#### [Given passage]
* begin *
1. The times in which we live
One of the things I admire most and which most impresses me about
our Founder is to see how attentive he was to, and allowed himself
to be “trapped” by, the reality of his lived experience. In the
light of this reality and enlightened by the word of God, he
discovered God's plan for him and for our Institute. Therefore it
seems important to me as I begin this reflection that we situate
ourselves in the moment of history which we are living and that we
in turn discover what it is that the Lord is asking of us today so
as to continue his plan of salvation.
The last few months have been marked on the world level by war and
efforts made to avoid it and to find other roads for the solution.
* end *
#### [Raw data]
* begin *
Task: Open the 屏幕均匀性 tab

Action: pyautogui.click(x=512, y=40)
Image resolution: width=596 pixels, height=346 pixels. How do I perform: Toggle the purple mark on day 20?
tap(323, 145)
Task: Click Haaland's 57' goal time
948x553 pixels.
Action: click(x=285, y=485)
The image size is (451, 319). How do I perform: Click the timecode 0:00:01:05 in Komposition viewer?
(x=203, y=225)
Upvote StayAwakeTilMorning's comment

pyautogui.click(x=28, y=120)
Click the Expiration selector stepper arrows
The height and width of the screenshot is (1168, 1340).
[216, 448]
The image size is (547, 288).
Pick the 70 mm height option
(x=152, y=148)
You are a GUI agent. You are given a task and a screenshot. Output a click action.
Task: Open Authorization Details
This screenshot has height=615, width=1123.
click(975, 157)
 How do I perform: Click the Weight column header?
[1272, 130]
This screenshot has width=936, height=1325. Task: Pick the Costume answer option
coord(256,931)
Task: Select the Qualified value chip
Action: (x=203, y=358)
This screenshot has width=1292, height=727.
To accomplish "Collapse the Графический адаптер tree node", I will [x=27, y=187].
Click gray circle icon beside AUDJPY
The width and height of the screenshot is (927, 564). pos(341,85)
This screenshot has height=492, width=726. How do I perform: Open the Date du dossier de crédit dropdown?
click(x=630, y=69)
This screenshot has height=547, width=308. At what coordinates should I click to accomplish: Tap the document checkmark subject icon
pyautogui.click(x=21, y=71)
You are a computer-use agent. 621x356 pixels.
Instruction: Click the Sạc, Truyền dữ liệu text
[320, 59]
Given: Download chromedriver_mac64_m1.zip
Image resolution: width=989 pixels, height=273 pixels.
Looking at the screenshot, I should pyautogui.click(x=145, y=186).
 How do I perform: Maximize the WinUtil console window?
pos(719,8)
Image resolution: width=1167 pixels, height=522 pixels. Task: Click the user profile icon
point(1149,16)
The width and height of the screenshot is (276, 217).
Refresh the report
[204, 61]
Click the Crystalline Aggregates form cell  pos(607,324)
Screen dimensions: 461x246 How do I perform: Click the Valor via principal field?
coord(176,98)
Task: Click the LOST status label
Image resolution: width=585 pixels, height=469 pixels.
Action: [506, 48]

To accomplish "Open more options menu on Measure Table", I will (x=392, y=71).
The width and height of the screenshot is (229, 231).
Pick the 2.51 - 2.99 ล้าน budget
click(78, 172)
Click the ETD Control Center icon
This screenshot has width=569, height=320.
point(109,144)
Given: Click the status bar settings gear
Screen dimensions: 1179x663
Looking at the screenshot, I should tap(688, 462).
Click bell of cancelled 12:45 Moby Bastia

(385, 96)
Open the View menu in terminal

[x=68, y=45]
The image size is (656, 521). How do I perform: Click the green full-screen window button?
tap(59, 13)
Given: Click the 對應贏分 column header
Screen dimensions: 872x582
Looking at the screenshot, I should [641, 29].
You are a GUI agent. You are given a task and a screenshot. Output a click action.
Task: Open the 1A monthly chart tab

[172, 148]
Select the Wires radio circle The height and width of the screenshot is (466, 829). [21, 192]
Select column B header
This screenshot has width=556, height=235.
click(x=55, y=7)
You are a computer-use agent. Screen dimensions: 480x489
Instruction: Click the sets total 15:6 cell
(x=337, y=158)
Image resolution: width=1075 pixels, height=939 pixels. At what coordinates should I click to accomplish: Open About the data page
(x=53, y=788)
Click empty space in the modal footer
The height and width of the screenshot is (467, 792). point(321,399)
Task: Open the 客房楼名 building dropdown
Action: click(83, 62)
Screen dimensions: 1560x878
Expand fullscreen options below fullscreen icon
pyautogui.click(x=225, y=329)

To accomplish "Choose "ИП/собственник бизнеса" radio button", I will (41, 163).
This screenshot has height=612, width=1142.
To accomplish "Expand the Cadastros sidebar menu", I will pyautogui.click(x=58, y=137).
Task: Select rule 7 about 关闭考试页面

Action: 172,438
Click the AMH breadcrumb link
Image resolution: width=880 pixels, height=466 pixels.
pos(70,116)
* end *
Resume the reflection above on the Founder and the times we live in, picking up right after its last sentence.

#### [Exercise output]
On the other hand, we know that in different geographical areas
there are other ethnic, political or religious conflicts and that
the progress offered to us by globalization, with its economic
growth and market expansion, as well as by the fantastic development
of computer technology are being overshadowed. The fact is that many
people remain excluded from such benefits and that local, cultural
values run the risk of disappearing as they face the imposition of
supposedly universal values. Certainly the international character
of our Institute is a call to live "the basics" as we face change;
this means knowing how to welcome, respect and appreciate
differences. At the same time it is important to be aware also, that
tomorrow's alternative is not so much going to be between the haves
and the have-nots as between the knows and the know-nots. This is a
real challenge for an Institute which is dedicated to a Christian
education without borders and available to everyone.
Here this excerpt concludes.